Lesetext:
============================================================

Und ich würde mir wünschen, dass wir diese Dinge zusammendenken. Ich bin Ihnen auch dankbar, dass Sie die Wohnsituation der Studenten angesprochen haben. Damit haben Sie ganz klar zugegeben, es gibt den Bedarf, selbst wenn es weniger Flüchtlinge weltweit und auch in Berlin geben wird, was wir uns alle wünschen. Die nächsten Jahre wird der Bedarf nach kurzfristiger Unterbringung von Menschen, die von Wohnungslosigkeit bedroht sind oder kurzfristige Unterbringung brauchen, in Berlin nicht zurückgehen, Herr Senator Czaja. Auch dafür brauchen wir Antworten, auch dafür sind Sie als Sozialsenator zuständig.
Und liebe Kolleginnen und Kollegen! Sie können sich alle in Ihren Bezirken nach dem geschützten Marktsegment erkundigen, das dazu dient, die drohende Obdachlosigkeit abzuwenden. Das ist in den meisten Bezirken kaum mehr vorhanden. Das heißt, wir brauchen temporäre Unterbringung von Menschen in der ganzen Stadt. Ich wiederhole mich: Das sollte möglichst kiez- und sozialraumorientiert sein. Dafür sollten wir wirklich einmal Geld in die Hand nehmen.
Einen weiteren Punkt möchte ich noch ansprechen. Herr Senator Czaja! Sie haben diese Wohncontainerdörfer oder Wohncontainersiedlungen heute als Lösung präsentiert, aber als Ihr Staatssekretär uns das letzten Montag vorgestellt hatte, konnten weder Sie noch er und auch der Präsident des Landesamts für Gesundheit und Soziales nicht einmal beantworten, ob genügend erschlossene Grundstücke zur Verfügung stehen. Das heißt, mit Ihrer bloßen Containeridee laufen Sie Gefahr, dass Sie, wenn Sie zu dem Zeitpunkt, an dem die Container geliefert werden, die bereits erschlossenen Grundstücke nicht haben, auch mit dieser Containerkonzeption scheitern werden. Herr Czaja! Das ist eine Not – und da muss ich klar dem Kollegen Krüger widersprechen –, die man nicht nur früher hätte abwenden können, sondern abwenden müssen.
Da sollte jetzt tatsächlich der Punkt sein, an dem es bei Ihnen und bei allen im Senat angekommen sein muss. Damit meine ich wiederum nicht nur Sie. Klar ist es schön, dass der Finanzsenator jetzt Mittel zur Verfügung gestellt hat, aber auch gemeinsam mit dem Finanzsenator müssten Sie mal schauen, ob das reicht oder ob man nicht jetzt anfängt zu schauen, wie man diese Mittel ausgibt und wie sich das kurz-, mittel- und langfristig auswirkt und was wir für temporäre Unterbringung für Menschen in der ganzen Stadt brauchen und wie Berlin dann das Geld jetzt einmal in die Hand nehmen und ausgeben und
Da habe ich von Ihnen bisher noch nichts gehört. Vom Finanzsenator habe ich dazu auch noch nichts gehört. Aber die Hoffnung stirbt zuletzt. Heute kann ich mir das einmal wünschen, dass Sie sich da zusammensetzen und uns ein bisschen mehr präsentieren als diese Containerdörfer. – Der Finanzsenator nickt, ich freue mich.

============================================================

Unbearbeitete Einträge:
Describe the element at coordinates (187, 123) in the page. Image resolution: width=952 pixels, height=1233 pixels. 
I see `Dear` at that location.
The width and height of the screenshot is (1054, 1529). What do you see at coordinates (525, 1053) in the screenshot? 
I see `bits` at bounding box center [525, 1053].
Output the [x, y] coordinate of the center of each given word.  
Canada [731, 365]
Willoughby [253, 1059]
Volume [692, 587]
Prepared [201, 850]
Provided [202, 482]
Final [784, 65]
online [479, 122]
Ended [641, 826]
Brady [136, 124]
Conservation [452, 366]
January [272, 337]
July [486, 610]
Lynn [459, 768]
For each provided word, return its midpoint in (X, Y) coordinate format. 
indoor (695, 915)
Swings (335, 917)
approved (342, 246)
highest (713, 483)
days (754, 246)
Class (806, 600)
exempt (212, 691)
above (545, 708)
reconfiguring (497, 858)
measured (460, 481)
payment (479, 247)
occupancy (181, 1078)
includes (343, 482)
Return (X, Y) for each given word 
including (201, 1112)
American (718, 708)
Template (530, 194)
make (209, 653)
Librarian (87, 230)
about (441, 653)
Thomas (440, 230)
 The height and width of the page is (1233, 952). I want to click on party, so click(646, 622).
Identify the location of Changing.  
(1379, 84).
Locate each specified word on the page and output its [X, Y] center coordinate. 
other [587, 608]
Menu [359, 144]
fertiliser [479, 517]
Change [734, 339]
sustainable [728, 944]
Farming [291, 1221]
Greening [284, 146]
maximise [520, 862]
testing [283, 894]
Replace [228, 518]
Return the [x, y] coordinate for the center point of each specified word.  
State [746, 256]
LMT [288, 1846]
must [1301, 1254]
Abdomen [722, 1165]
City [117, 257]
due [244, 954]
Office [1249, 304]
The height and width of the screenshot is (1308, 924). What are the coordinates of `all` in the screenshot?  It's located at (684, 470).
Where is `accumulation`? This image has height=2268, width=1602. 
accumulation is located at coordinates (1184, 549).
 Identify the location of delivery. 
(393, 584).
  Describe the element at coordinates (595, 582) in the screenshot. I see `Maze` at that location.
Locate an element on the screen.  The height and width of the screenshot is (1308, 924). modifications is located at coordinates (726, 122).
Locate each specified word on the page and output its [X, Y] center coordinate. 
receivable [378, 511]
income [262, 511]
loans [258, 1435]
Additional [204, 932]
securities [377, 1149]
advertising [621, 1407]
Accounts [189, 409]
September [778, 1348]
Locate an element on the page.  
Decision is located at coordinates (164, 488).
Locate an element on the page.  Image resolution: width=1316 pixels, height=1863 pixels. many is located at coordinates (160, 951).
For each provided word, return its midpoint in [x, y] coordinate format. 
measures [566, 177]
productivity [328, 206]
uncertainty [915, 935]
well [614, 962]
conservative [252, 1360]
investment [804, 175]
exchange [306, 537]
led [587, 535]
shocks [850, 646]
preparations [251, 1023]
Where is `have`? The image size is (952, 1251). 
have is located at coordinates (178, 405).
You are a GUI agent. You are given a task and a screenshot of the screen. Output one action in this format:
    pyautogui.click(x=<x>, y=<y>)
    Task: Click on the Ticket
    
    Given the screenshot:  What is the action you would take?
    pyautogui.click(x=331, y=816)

============================================================

Aufgabenstellung:
1. Zitieren Sie aus dem Lesetext über die Unterbringung in Berlin wörtlich den Abschnitt zwischen „Und ich würde“ und „als Sozialsenator zuständig.“, beide eingeschlossen.
2. Wandeln Sie die Zeilen der Einträge zwischen der Zeile mit „Identify the location of delivery.“ und der Zeile mit „loans [258, 1435]“, beide eingeschlossen, in eine Markdown-Tabelle mit den Spalten „Nummer“ und „Inhalt“ um. Leerzeilen lassen Sie weg.

Lösungen je Aufgabe:
1.
Und ich würde mir wünschen, dass wir diese Dinge zusammendenken. Ich bin Ihnen auch dankbar, dass Sie die Wohnsituation der Studenten angesprochen haben. Damit haben Sie ganz klar zugegeben, es gibt den Bedarf, selbst wenn es weniger Flüchtlinge weltweit und auch in Berlin geben wird, was wir uns alle wünschen. Die nächsten Jahre wird der Bedarf nach kurzfristiger Unterbringung von Menschen, die von Wohnungslosigkeit bedroht sind oder kurzfristige Unterbringung brauchen, in Berlin nicht zurückgehen, Herr Senator Czaja. Auch dafür brauchen wir Antworten, auch dafür sind Sie als Sozialsenator zuständig.

2.
| Nummer | Inhalt |
|---|---|
| 1 |  Identify the location of delivery.  |
| 2 | (393, 584). |
| 3 |   Describe the element at coordinates (595, 582) in the screenshot. I see `Maze` at that location. |
| 4 | Locate an element on the screen.  The height and width of the screenshot is (1308, 924). modifications is located at coordinates (726, 122). |
| 5 | Locate each specified word on the page and output its [X, Y] center coordinate.  |
| 6 | receivable [378, 511] |
| 7 | income [262, 511] |
| 8 | loans [258, 1435] |